Missionarissen kunnen nog steeds de weg wijzen

Rotsvast geloof en onbaatzuchtig ontwikkelingswerk

Lange tijd waren katholieken in Nederland tweederangsburgers, Nederland was immers het land van de Reformatie met een calvinistische mentaliteit. Maar zo ergens in de negentiende eeuw begon de emancipatie van de katholieken, en daarna ging het hard. In de eerste helft van de twintigste eeuw vormden ze al de grootste kerkelijke groep.

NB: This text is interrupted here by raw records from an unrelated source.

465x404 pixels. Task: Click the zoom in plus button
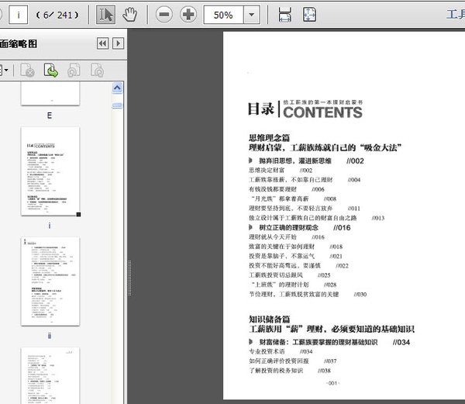(188, 15)
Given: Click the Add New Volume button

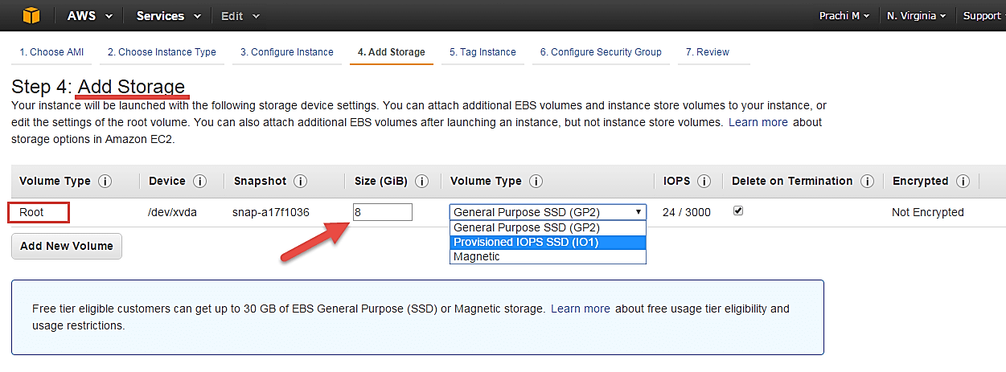Looking at the screenshot, I should point(67,247).
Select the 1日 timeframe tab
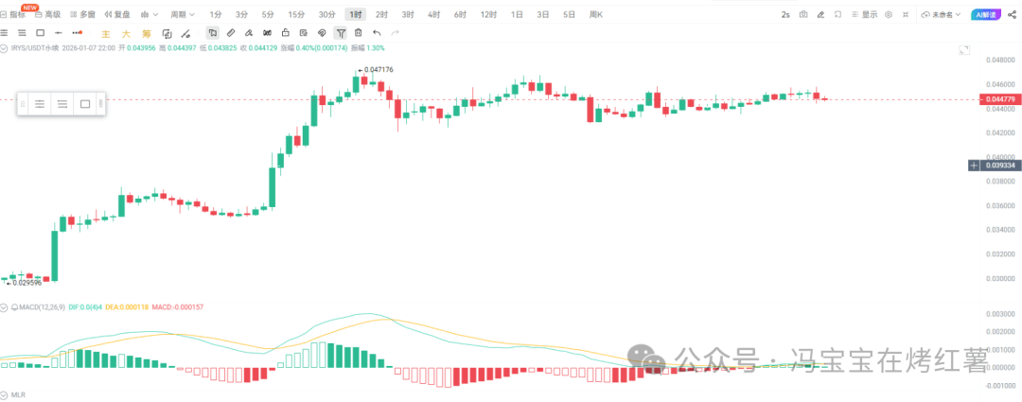 click(517, 15)
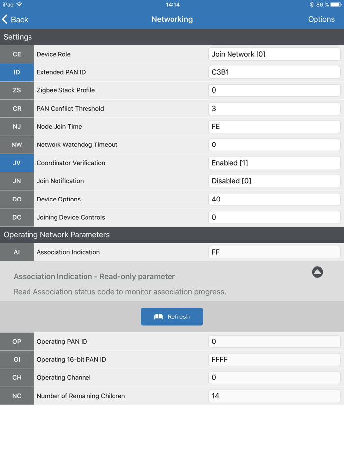Viewport: 344px width, 459px height.
Task: Select the highlighted JV parameter badge
Action: [17, 163]
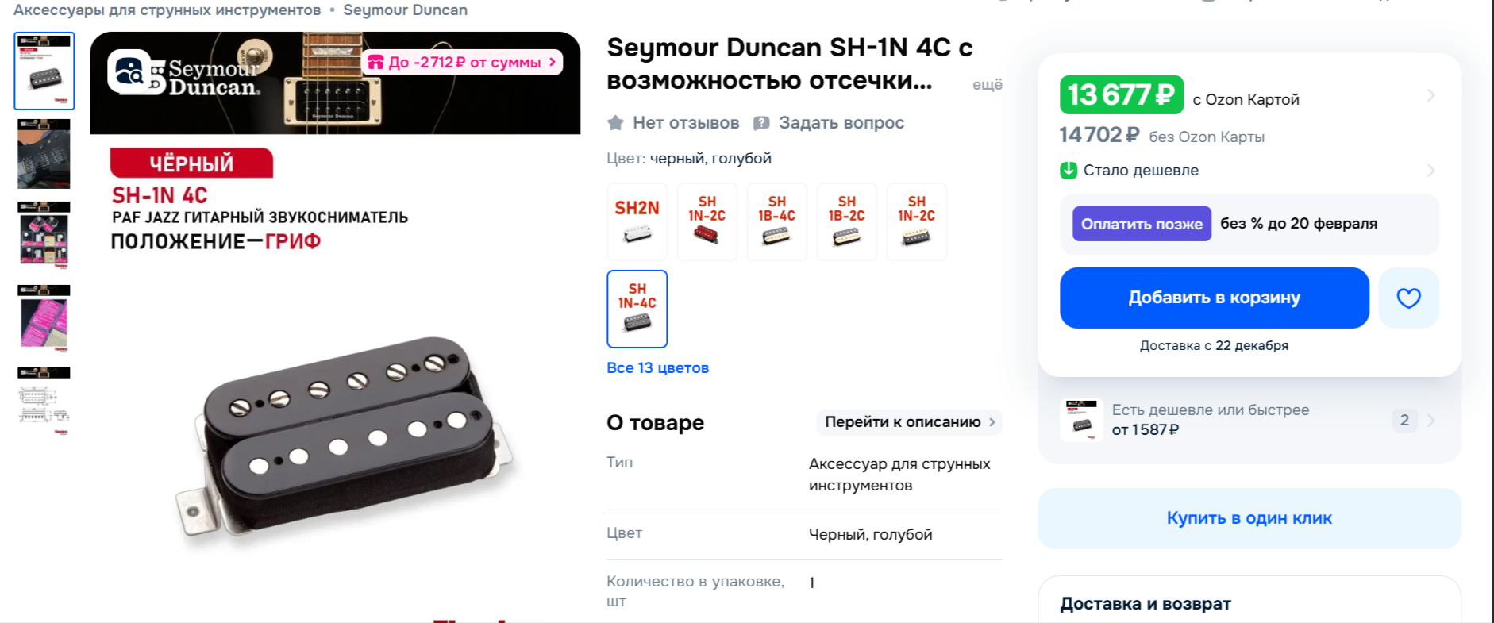Click the green Стало дешевле arrow icon

tap(1069, 171)
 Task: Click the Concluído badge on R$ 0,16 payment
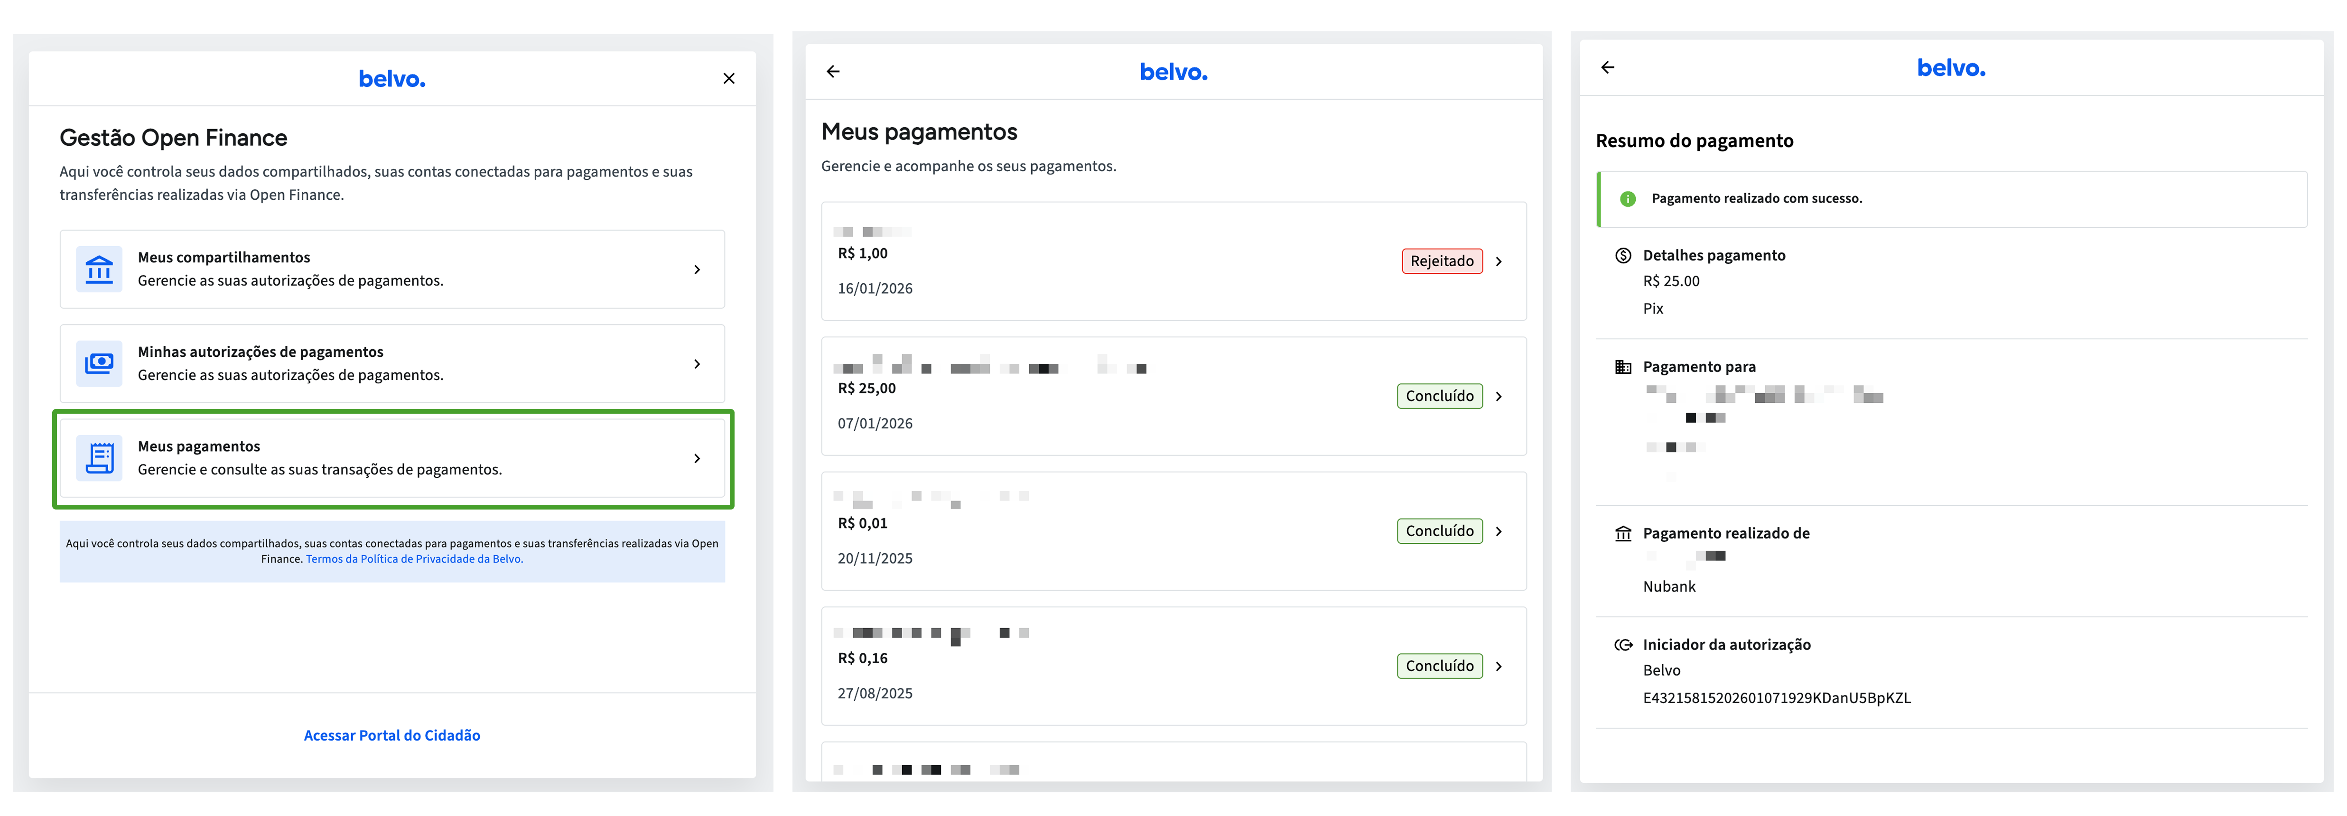click(1439, 667)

In 1960 telde Nederland bij een volkstelling ruim 40% katholieken. Het katholicisme groeide uit tot een bastion van zelfverzekerdheid en expansiedrift, ook buiten de landsgrenzen.

Nederlandse katholieken hadden internationaal een goede naam; loyaal aan het Vaticaan, strikt in het geloof, offervaardig en ‘hofleverancier’ van een zeer groot aantal missionarissen (in 1963 is zelfs een op de negen missionarissen Nederlander). Veel daarvan kwamen uit Brabant, een aantal uit Cuijk.

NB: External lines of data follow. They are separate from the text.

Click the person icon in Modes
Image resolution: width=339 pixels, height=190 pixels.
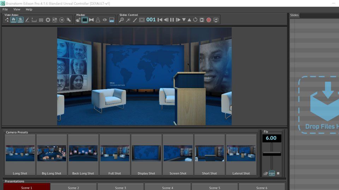click(98, 20)
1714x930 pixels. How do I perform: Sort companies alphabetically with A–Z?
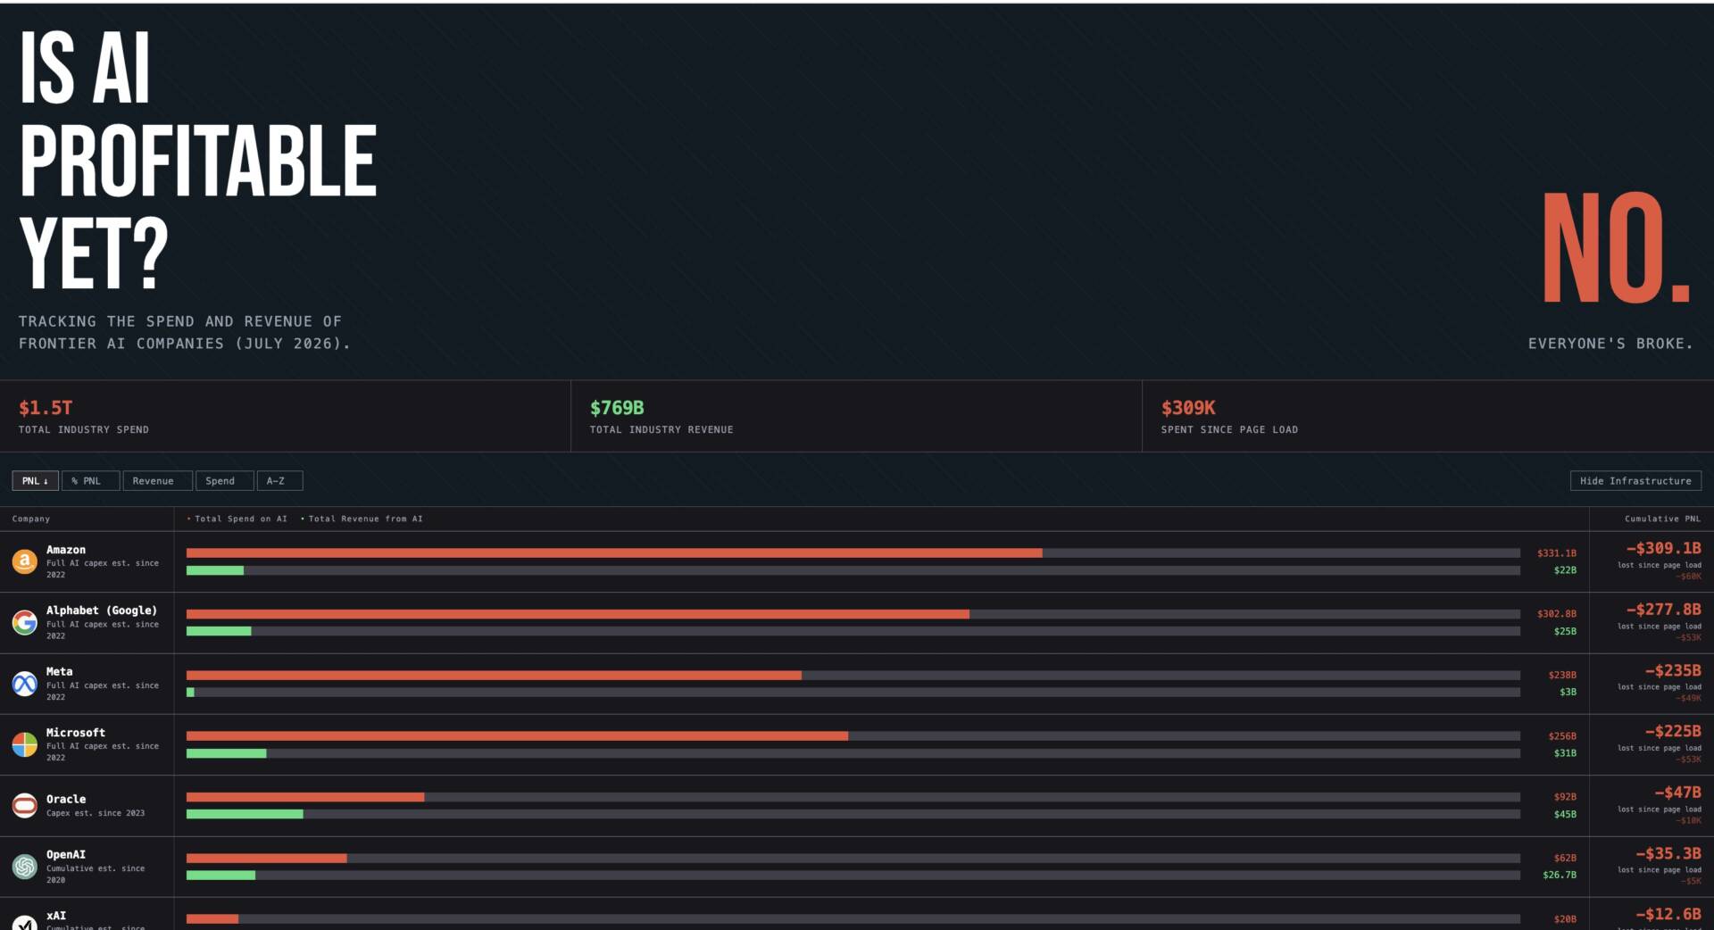click(280, 481)
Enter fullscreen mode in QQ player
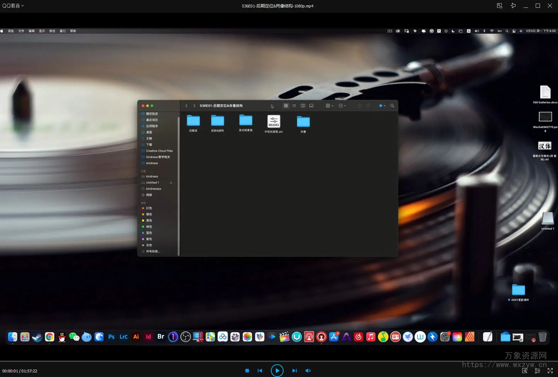The width and height of the screenshot is (558, 377). pyautogui.click(x=550, y=371)
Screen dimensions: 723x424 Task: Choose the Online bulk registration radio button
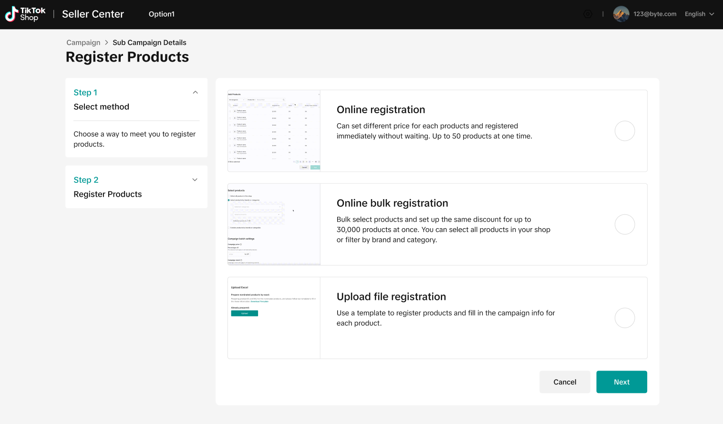tap(624, 224)
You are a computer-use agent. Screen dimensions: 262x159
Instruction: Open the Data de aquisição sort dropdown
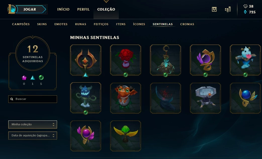pyautogui.click(x=33, y=136)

pater Joh vd Heijden vlak voor zijn vertrek naar de missie in Flores

pater Joh vd Heijden vlak voor zijn vertrek naar de missie in Flores

Ze werden wereldwijd uitgezonden voor hun missiewerk; bijvoorbeeld in Nederlands-Indië, Noord-Amerika, Congo en Brazilië. Dat was niet altijd zonder gevaar, een op de tien overleed binnen twee jaar na aankomst. De meesten door ziekte, anderen door oorlogsgeweld of door rebellen. Een triest voorbeeld daarvan is het bloedbad in Congo in 1965 waarbij 31 geestelijken omkwamen onder wie 14 Nederlanders.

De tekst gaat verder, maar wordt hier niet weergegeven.